Records for processing Block Start
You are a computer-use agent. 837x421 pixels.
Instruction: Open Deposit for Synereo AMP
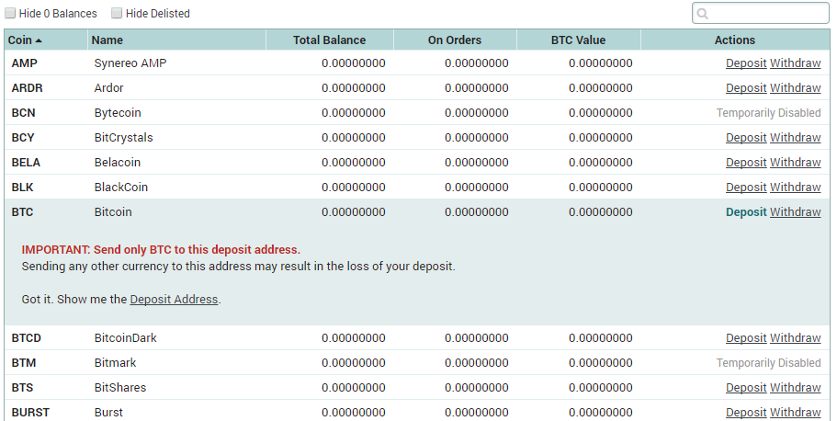745,63
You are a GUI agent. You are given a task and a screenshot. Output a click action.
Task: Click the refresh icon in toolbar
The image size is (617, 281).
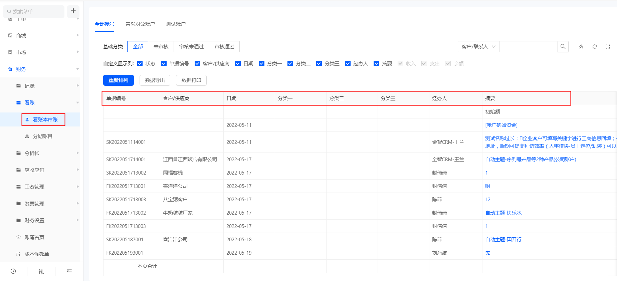tap(595, 47)
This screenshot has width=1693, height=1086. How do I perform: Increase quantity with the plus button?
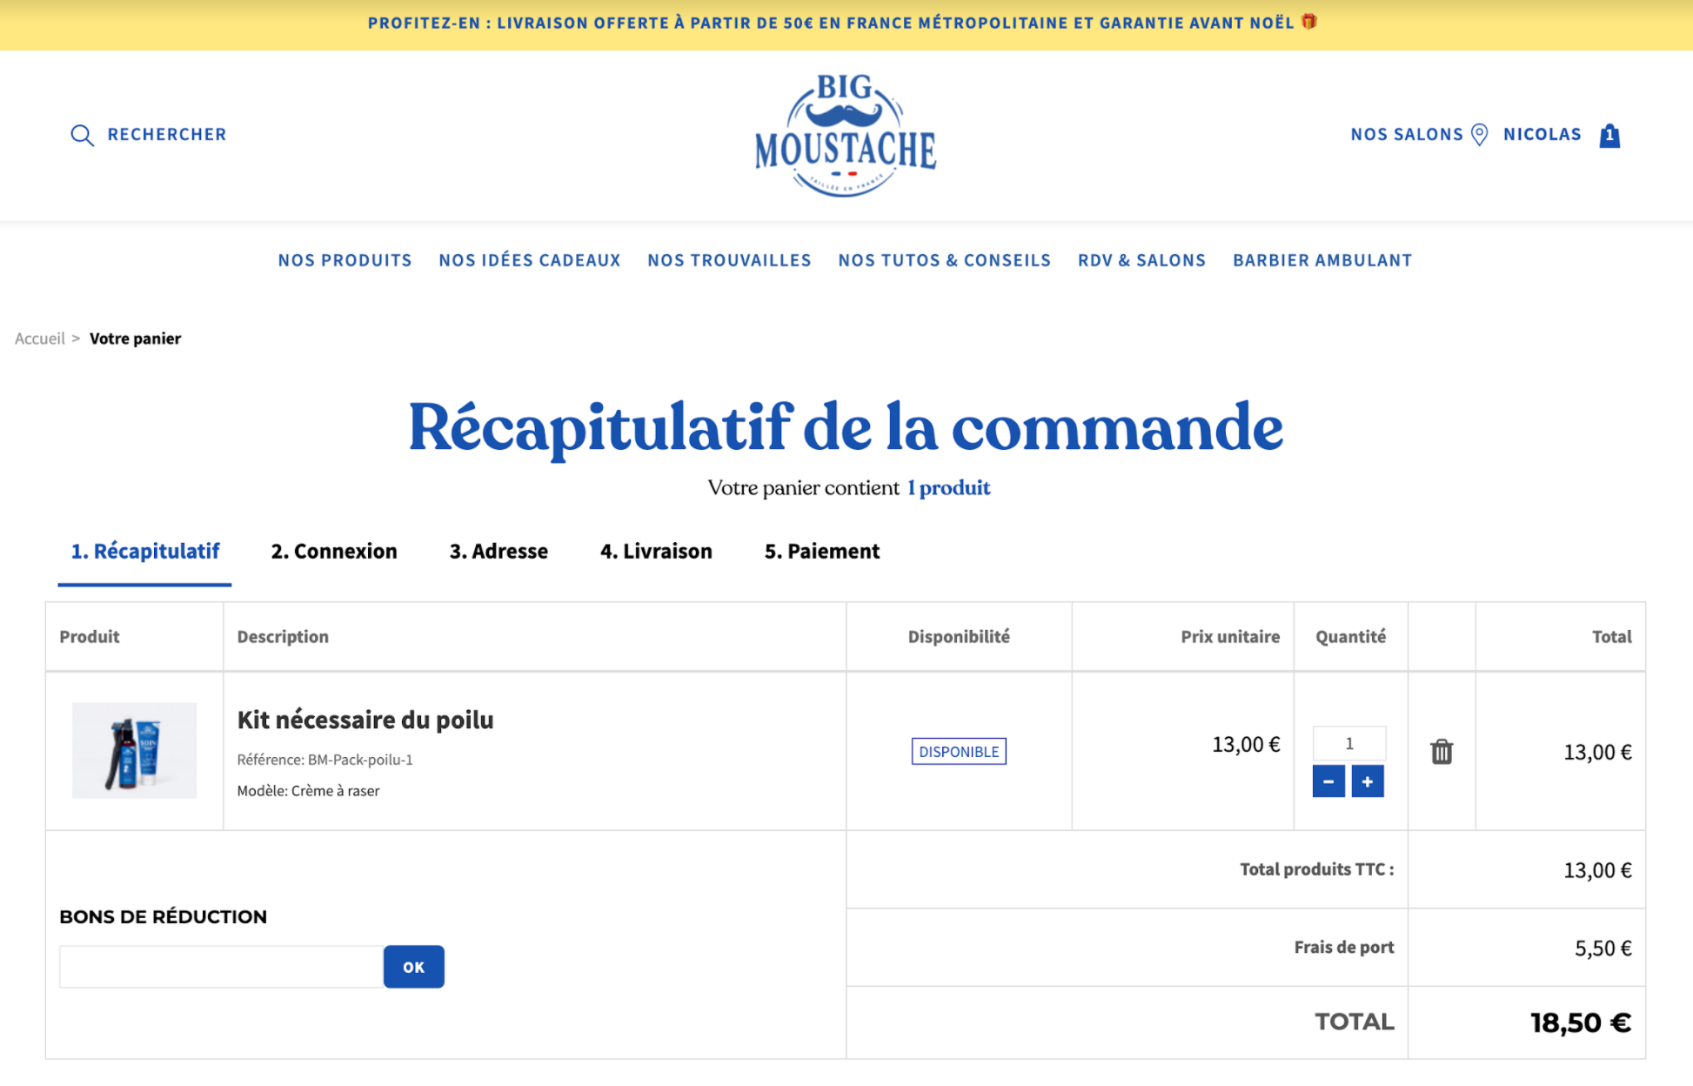pos(1368,781)
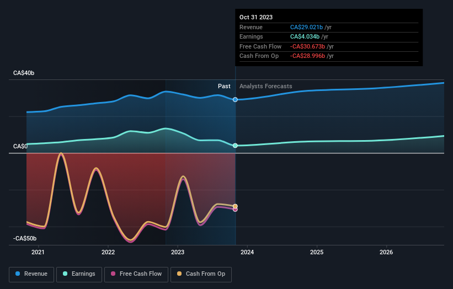Image resolution: width=453 pixels, height=289 pixels.
Task: Select the pink Free Cash Flow data point
Action: pyautogui.click(x=235, y=210)
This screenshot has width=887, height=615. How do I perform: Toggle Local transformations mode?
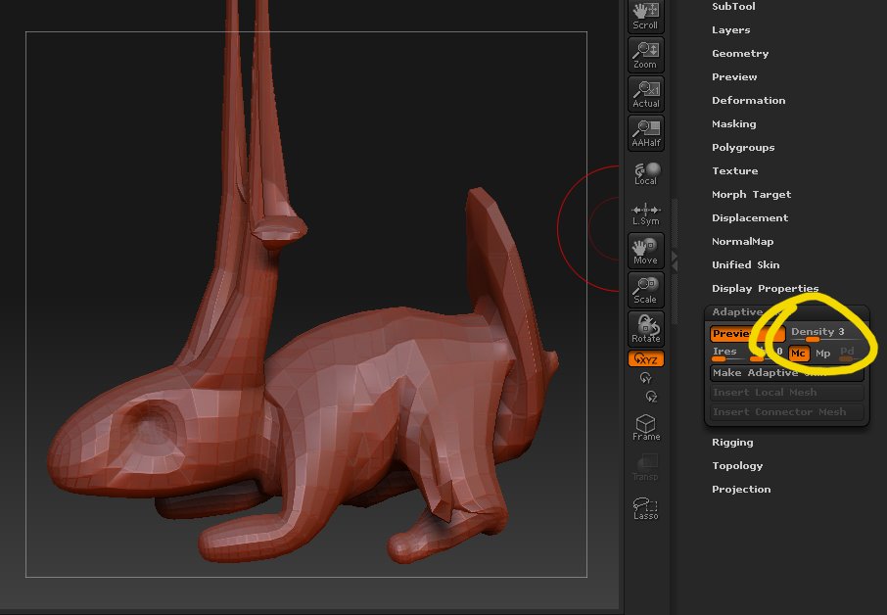645,173
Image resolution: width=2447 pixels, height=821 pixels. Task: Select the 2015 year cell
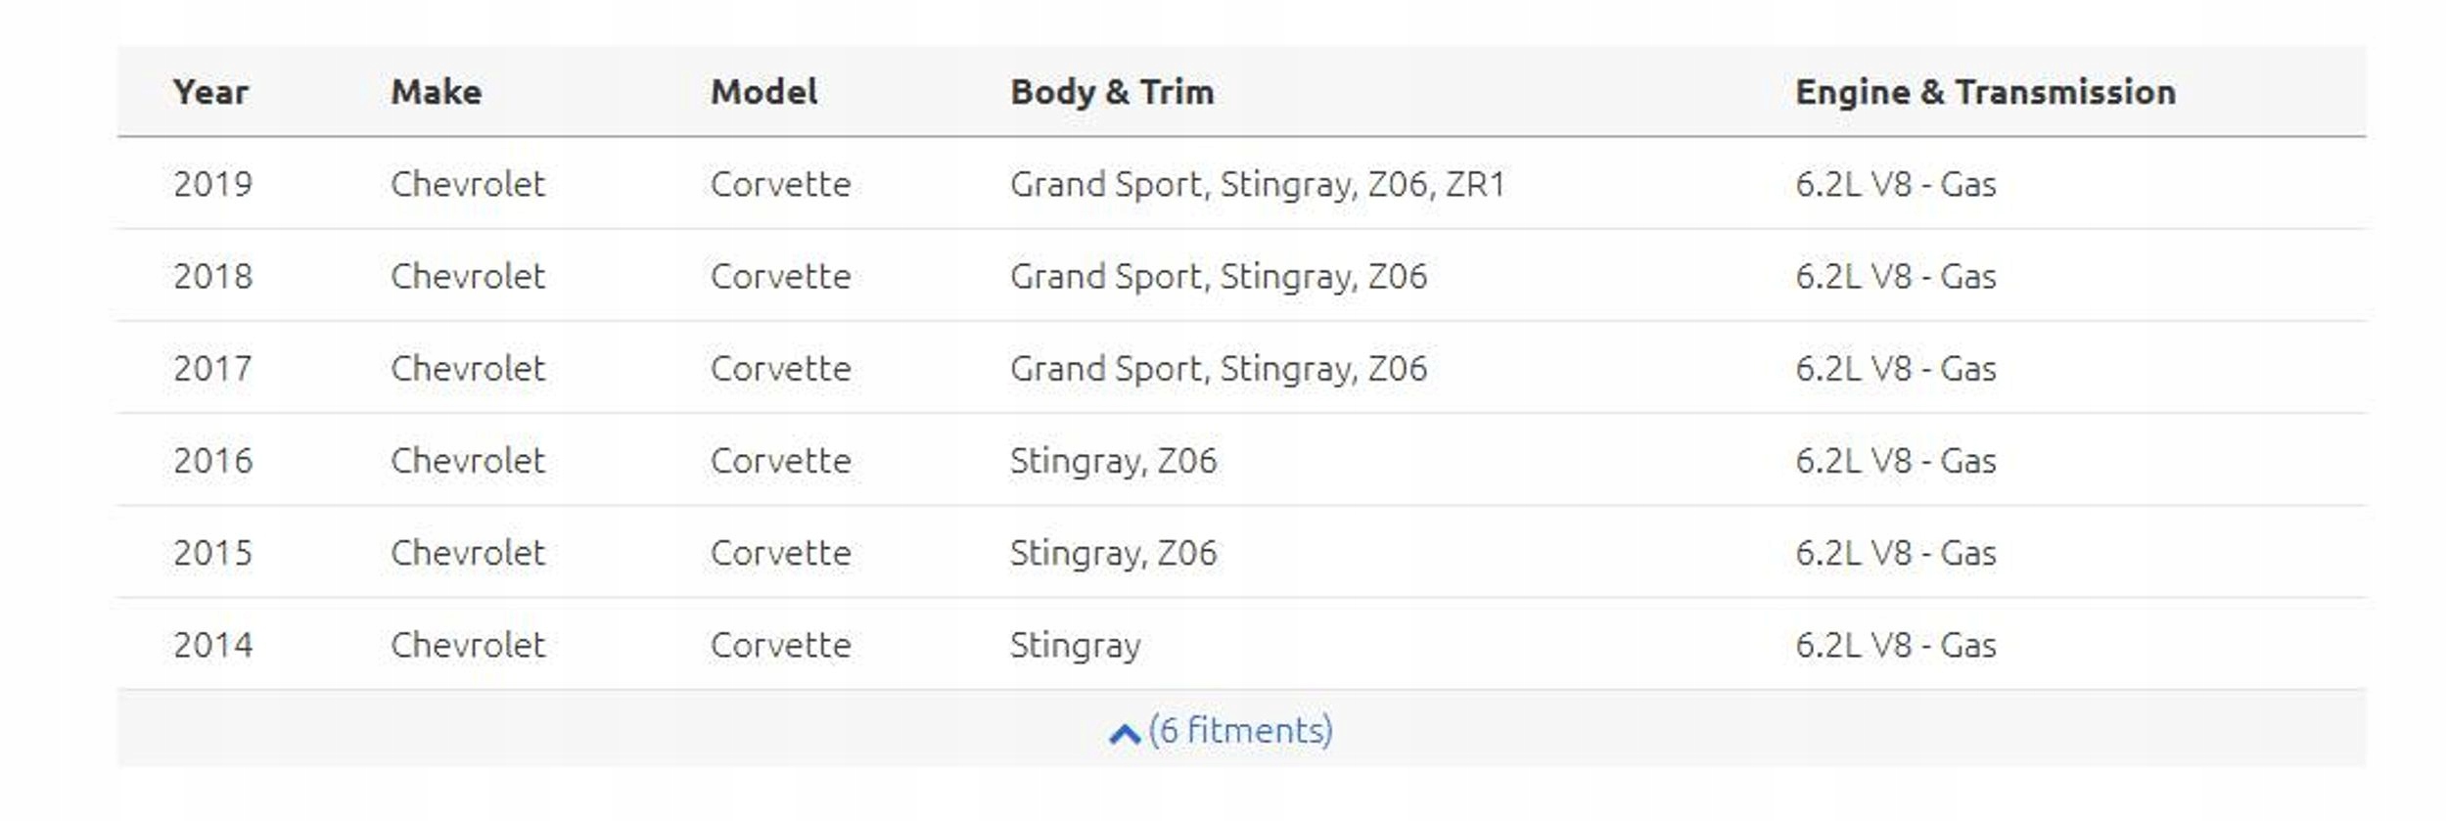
Records for processing Block End
• **Task brief**:
Repeat the preceding records precisely, and leave every picture out of the copy.

• **Response below**:
You are a computer-use agent. 837x421 pixels.
Instruction: Open Deposit for Synereo AMP
745,63
You are a GUI agent. You are given a task and a screenshot. Output a click action.
Task: Click the refresh icon in toolbar
The image size is (617, 281).
tap(595, 47)
This screenshot has width=1693, height=1086. How do I perform: Increase quantity with the plus button?
pos(1368,781)
Image resolution: width=453 pixels, height=289 pixels.
Task: Select the pink Free Cash Flow data point
Action: pyautogui.click(x=235, y=210)
This screenshot has width=887, height=615. How do I perform: Toggle Local transformations mode?
645,173
Image resolution: width=2447 pixels, height=821 pixels. Task: Select the 2015 year cell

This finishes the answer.